David Schraub: I hadn't heard that one I knew about "al-loo-MINium" of course.
Sunny Yang: It's totally unacceptable and hilarious. Speaking of weird accent quirks
During my faculty orientation day they had a powerpoint slide of "common Louisiana names and how to pronounce them." They had your typical french last names, things with "eaux" at the end (as everything here does), and then, in the middle, "Martinez." Which is pronounced "martin-ez" here. I was so horrified
David Schraub: Is that because there is a clan of "Martin-ez"s who have lived in Louisiana for a long time and the pronunciation has just changed? Or is it simply that people here really don't know how to pronounce "Martinez"?
Sunny Yang: My guess is it's a local deviation (though I still assume that choosing not to pronounce it a particular way is at the root of that shift). I'm still learning about the different ethnic groups of Louisiana. It's a super rich history
David Schraub: It seems like it. It has a really unique history both with regard to America generally and the American South specifically. I do want to get the chance to turn to some of your work though before we pivot back to the bayou.
Sunny Yang: Ok, sure.
David Schraub: You went to Swarthmore for undergrad, which is a decent enough liberal arts college for folks who don't attend Carleton (Sunny: HAH!), and then UPenn for graduate school in English. Why English? What grabbed you?
Sunny Yang: So my undergrad degree was actually in sociology/anthropology; and really, more focused on anthropology. After I decided I wasn't going to law school (in fact, I got tattoos to shame myself if I ever sold out), I realized I wasn't comfortable with navigating the power dynamics involved with field work. I realized that the kinds of issues of race and equality that I wanted to do with anthropology, I could do with English. Only these people had already written their narratives and shaped them how they wanted them
David Schraub: That makes a lot of sense. It's interesting you mention law school, though, since a lot of your research interests (Law & Literature, Critical Race Theory) are legal or come out of legal academia. Do you ever feel like formal legal training could be of use in those areas? I'll admit, as a lawyer, I get very nervous when I see non-lawyers do law-related work.

▶ [SUPPLIED DATA]
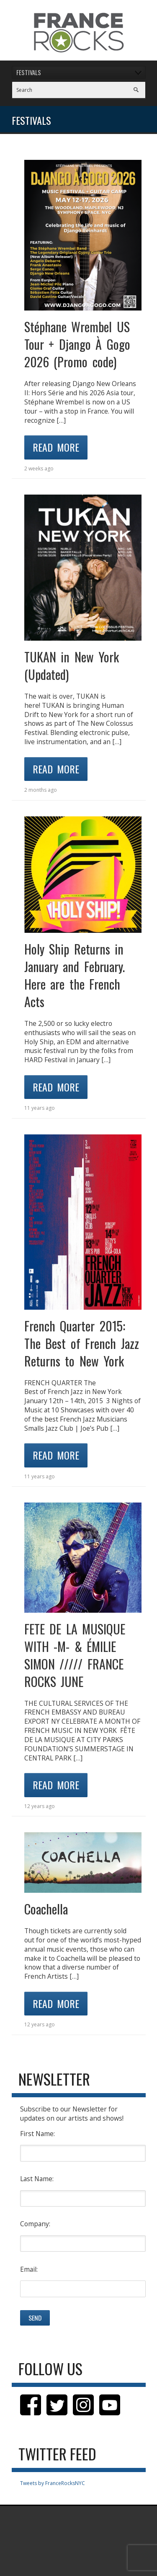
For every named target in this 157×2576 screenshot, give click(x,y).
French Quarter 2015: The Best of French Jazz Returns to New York (81, 1343)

▶ [THE TASK] Print the passage of the interview excerpt from "David Schraub: You" to "What grabbed you?" word for word. The lines that come after the interview excerpt play no part in what you need to do.

▶ [FULL SOLUTION]
David Schraub: You went to Swarthmore for undergrad, which is a decent enough liberal arts college for folks who don't attend Carleton (Sunny: HAH!), and then UPenn for graduate school in English. Why English? What grabbed you?